● WORK INSTRUCTION:
Output every entry below exactly, without its pictures.

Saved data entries
....

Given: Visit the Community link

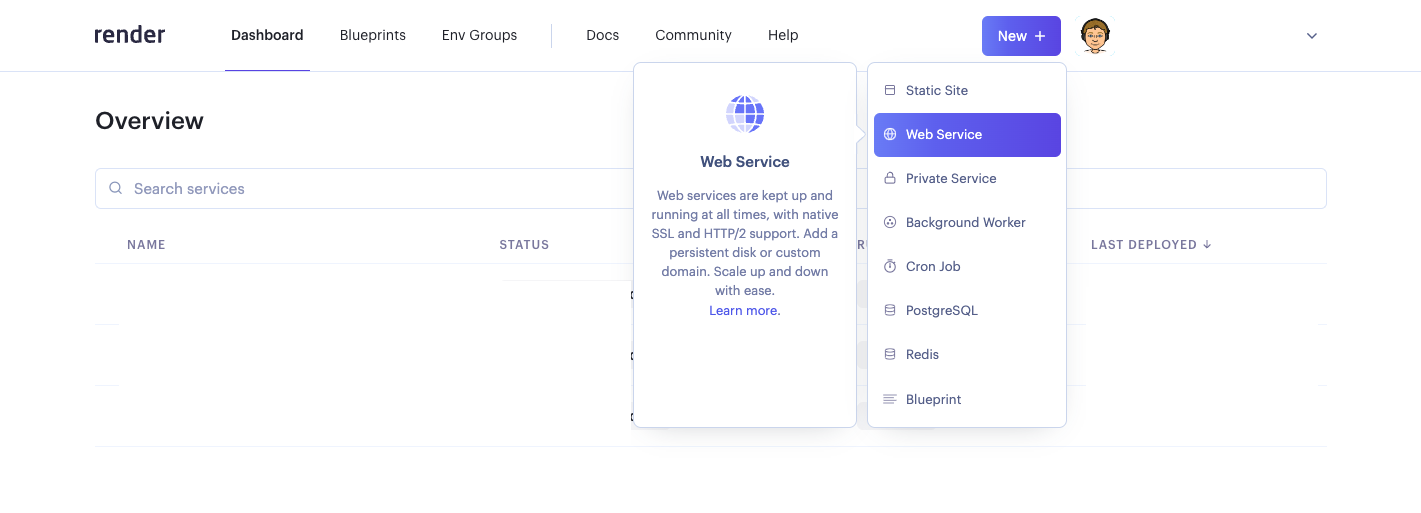Looking at the screenshot, I should pos(693,35).
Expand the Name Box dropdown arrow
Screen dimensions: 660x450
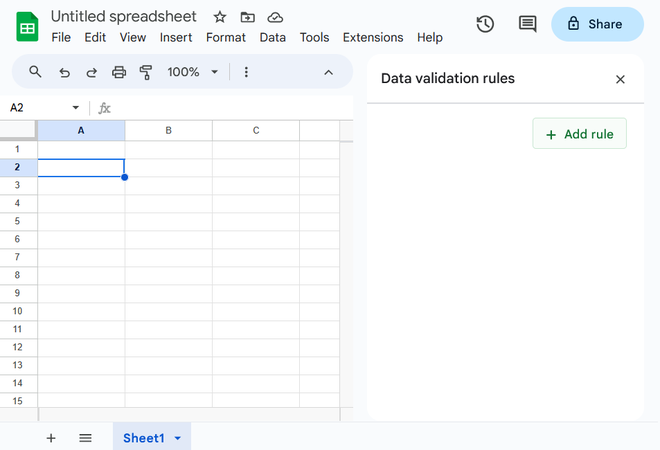point(75,108)
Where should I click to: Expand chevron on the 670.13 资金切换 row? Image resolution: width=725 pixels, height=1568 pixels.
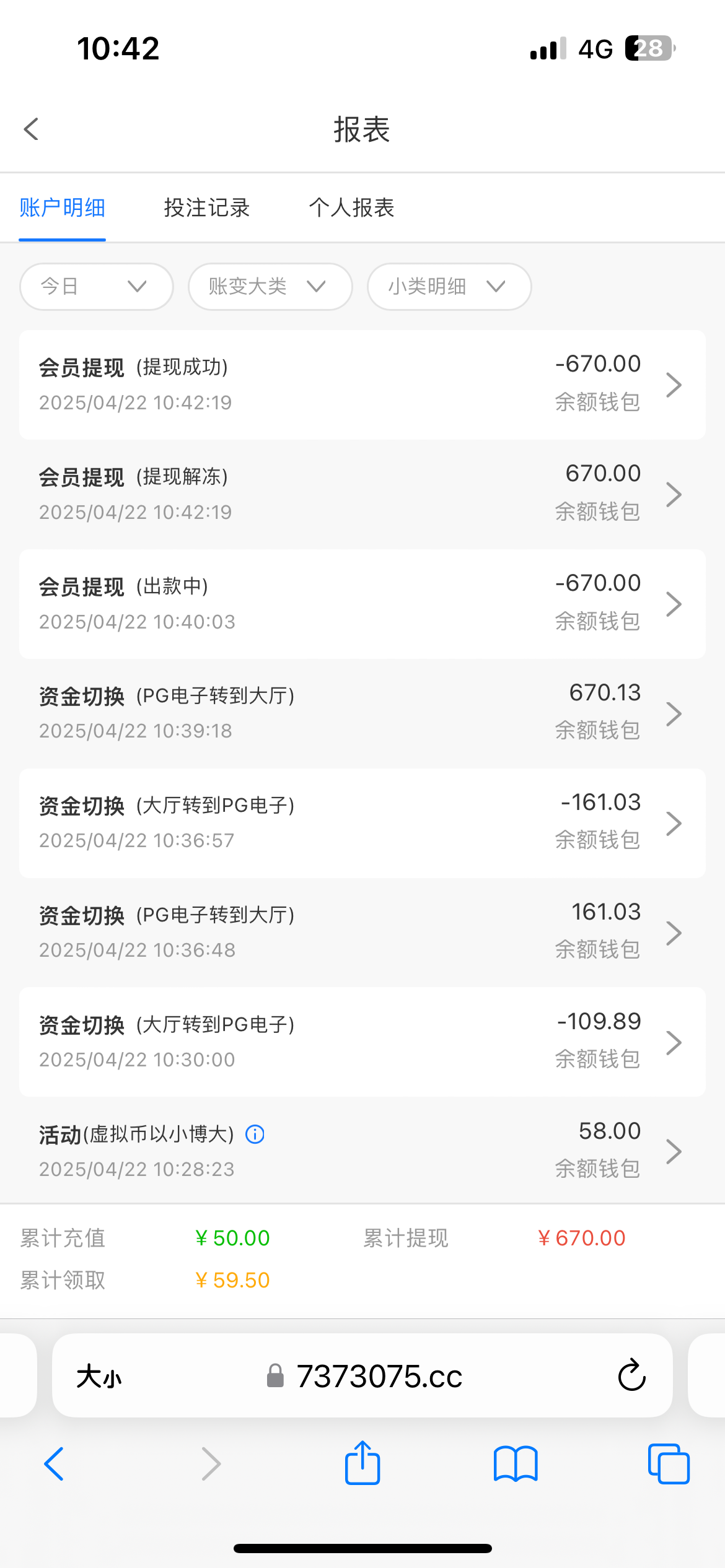674,714

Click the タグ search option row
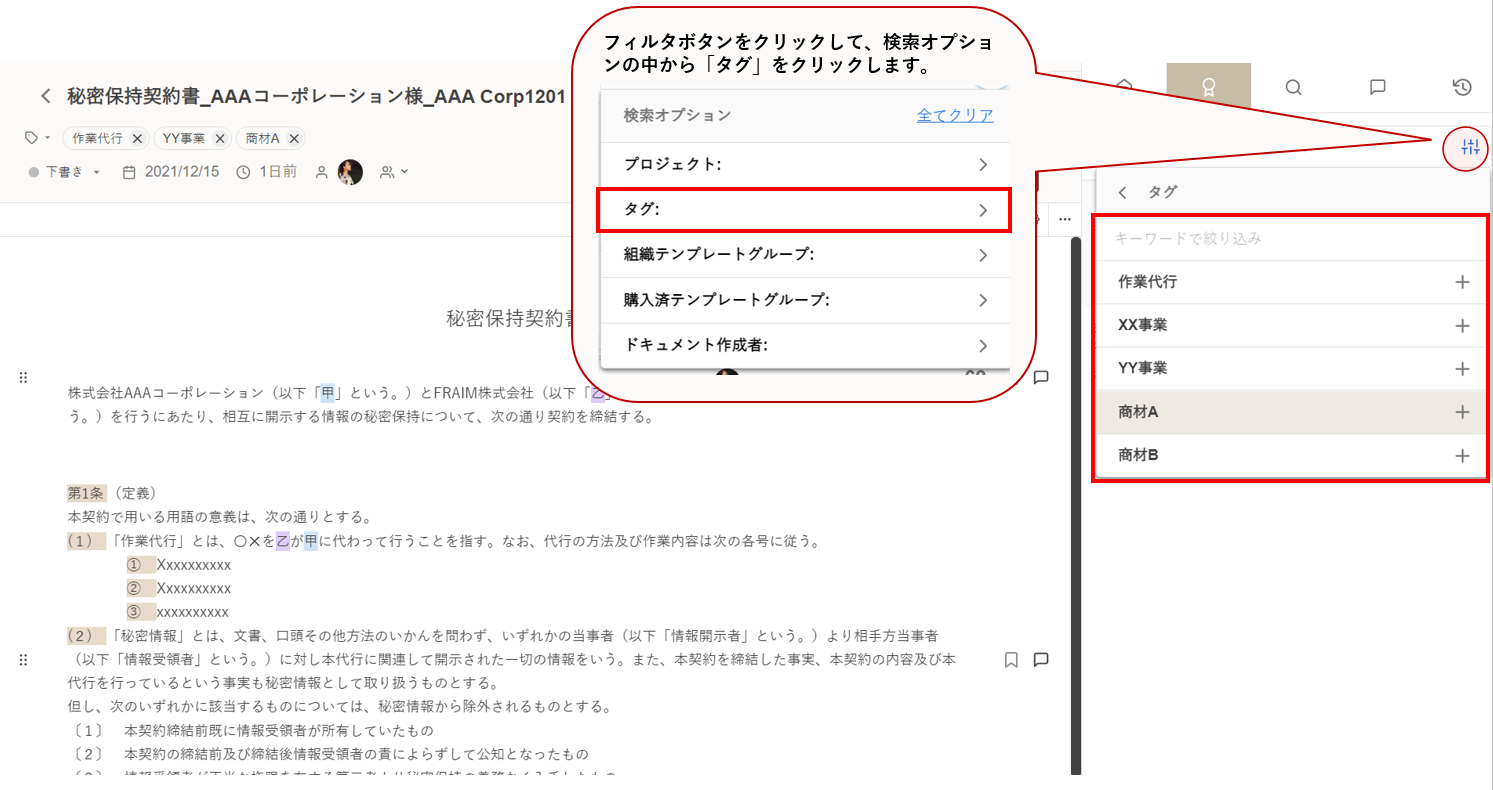pyautogui.click(x=804, y=210)
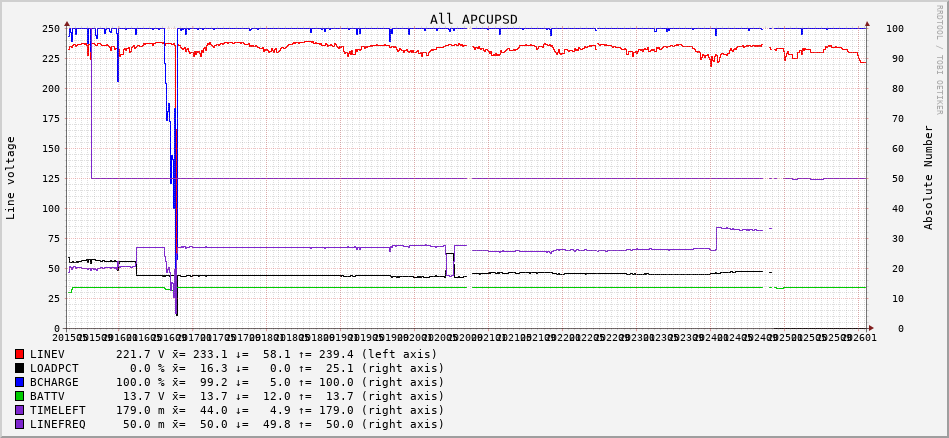Click the blue BCHARGE legend swatch
This screenshot has height=438, width=949.
(x=19, y=382)
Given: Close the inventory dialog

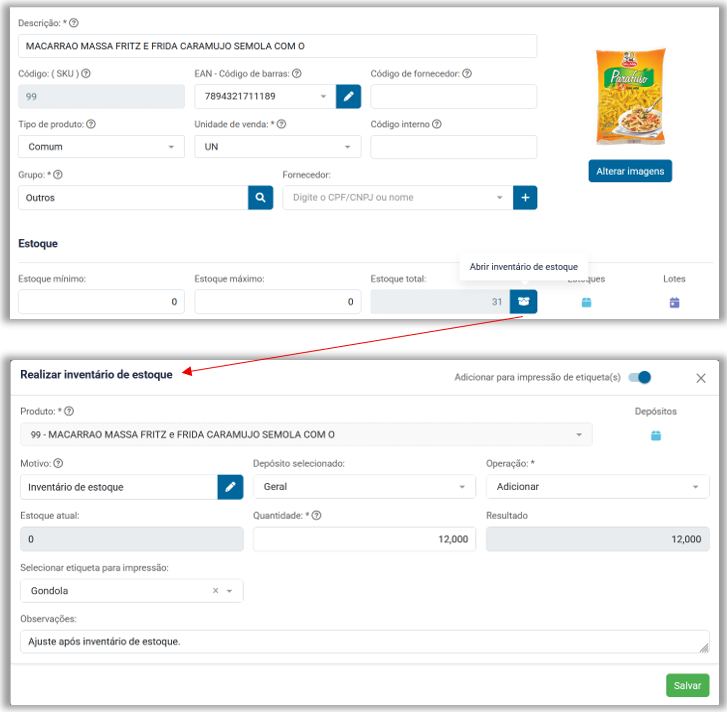Looking at the screenshot, I should point(701,378).
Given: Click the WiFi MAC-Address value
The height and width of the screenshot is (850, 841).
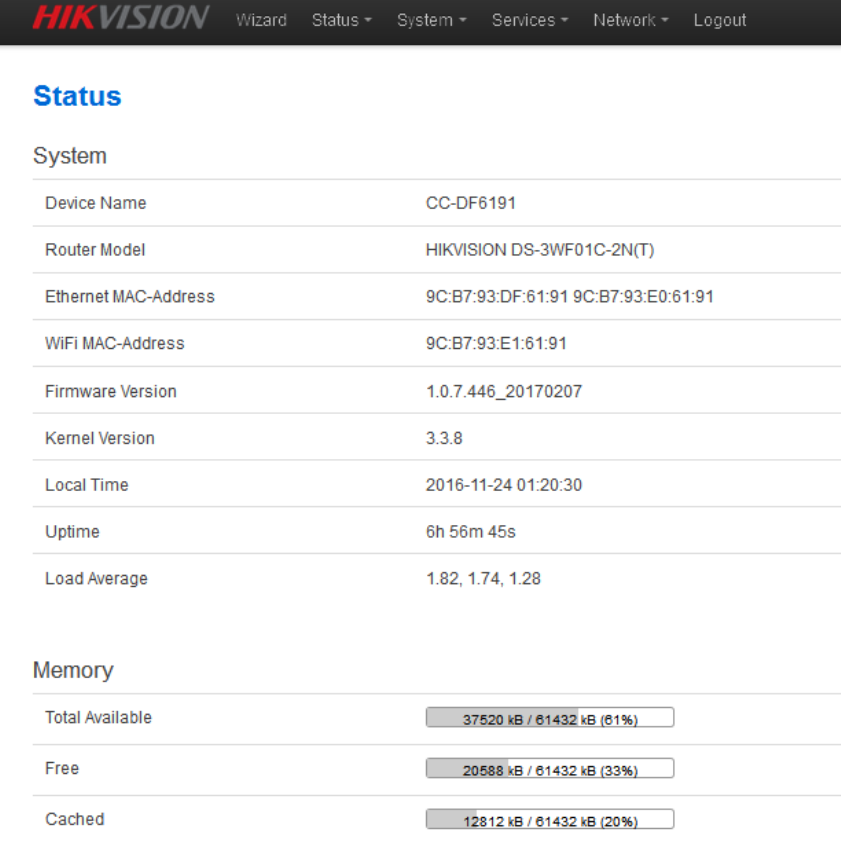Looking at the screenshot, I should [x=496, y=344].
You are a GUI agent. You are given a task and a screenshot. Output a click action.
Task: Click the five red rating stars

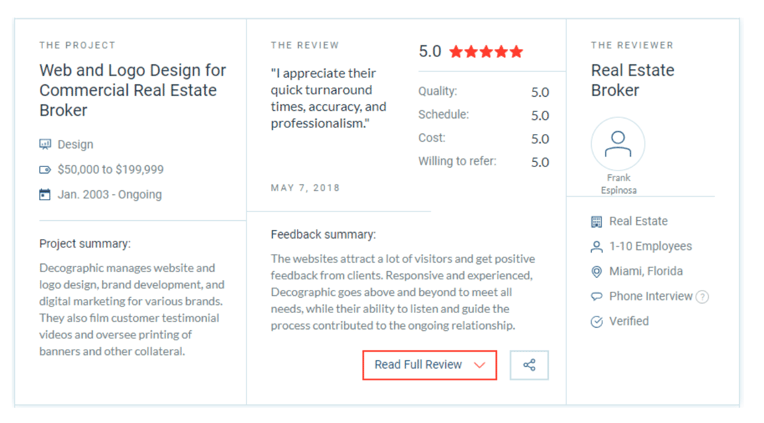(486, 52)
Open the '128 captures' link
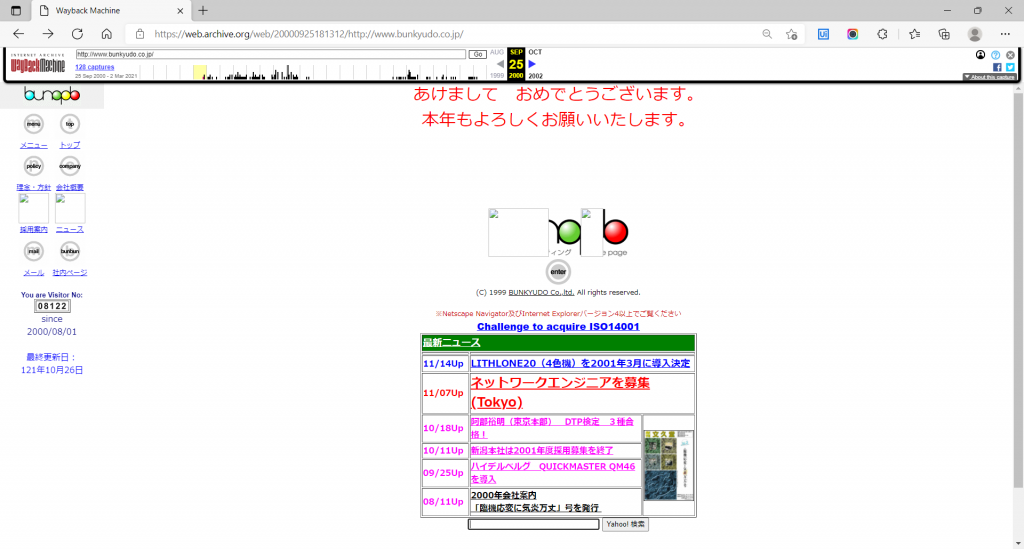The image size is (1024, 549). pos(94,67)
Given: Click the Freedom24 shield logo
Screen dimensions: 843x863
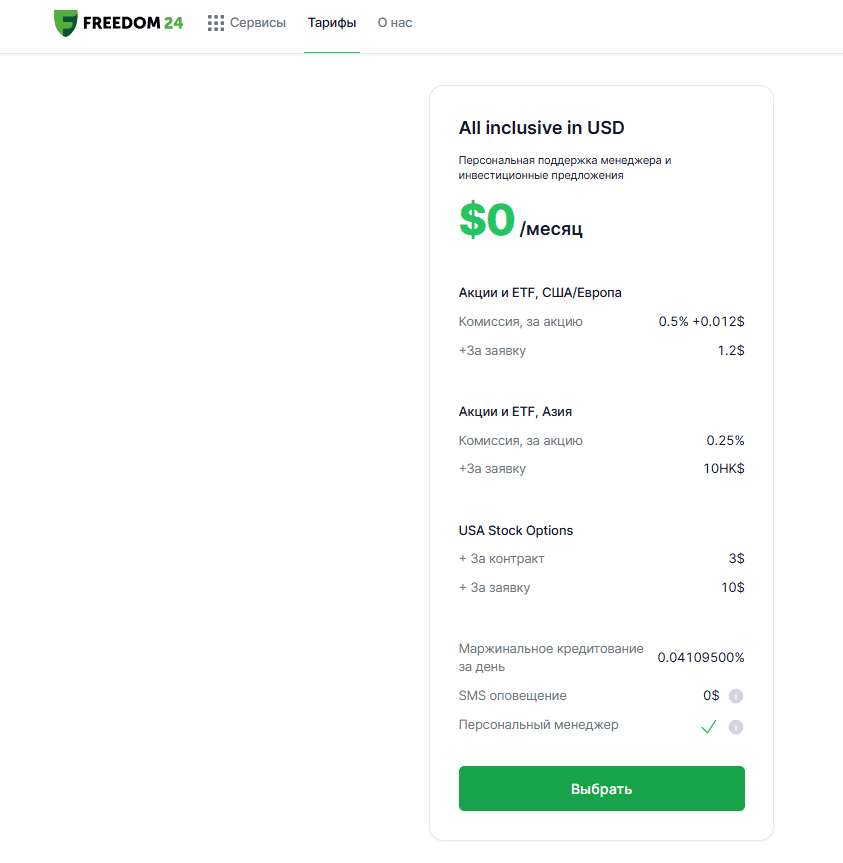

....

● YOUR SOLUTION:
Given: Visit the Community link

Looking at the screenshot, I should pos(693,35).
Expand the Name Box dropdown arrow
Screen dimensions: 660x450
point(75,108)
Where should I click to: Expand chevron on the 670.13 资金切换 row? Image resolution: width=725 pixels, height=1568 pixels.
674,714

Click the タグ search option row
pyautogui.click(x=804, y=210)
Click the blue BCHARGE legend swatch
This screenshot has height=438, width=949.
(x=19, y=382)
Given: Close the inventory dialog

Looking at the screenshot, I should point(701,378).
Given: Click the WiFi MAC-Address value
The height and width of the screenshot is (850, 841).
Looking at the screenshot, I should [x=496, y=344].
You are a GUI agent. You are given a task and a screenshot. Output a click action.
Task: Click the five red rating stars

(486, 52)
Open the '128 captures' link
The image size is (1024, 549). pos(94,67)
Given: Click the Freedom24 shield logo
Screen dimensions: 843x863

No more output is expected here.